• **Material to process**:
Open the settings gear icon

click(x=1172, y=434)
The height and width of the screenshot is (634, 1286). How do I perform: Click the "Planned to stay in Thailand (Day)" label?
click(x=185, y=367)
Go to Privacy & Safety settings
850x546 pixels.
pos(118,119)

• **What you are asked to do**:
Nothing above should be left out; write out every record exactly.

• **Response area**:
Open the settings gear icon

click(x=1172, y=434)
The height and width of the screenshot is (634, 1286). How do I perform: Click the "Planned to stay in Thailand (Day)" label?
click(x=185, y=367)
Go to Privacy & Safety settings
850x546 pixels.
pos(118,119)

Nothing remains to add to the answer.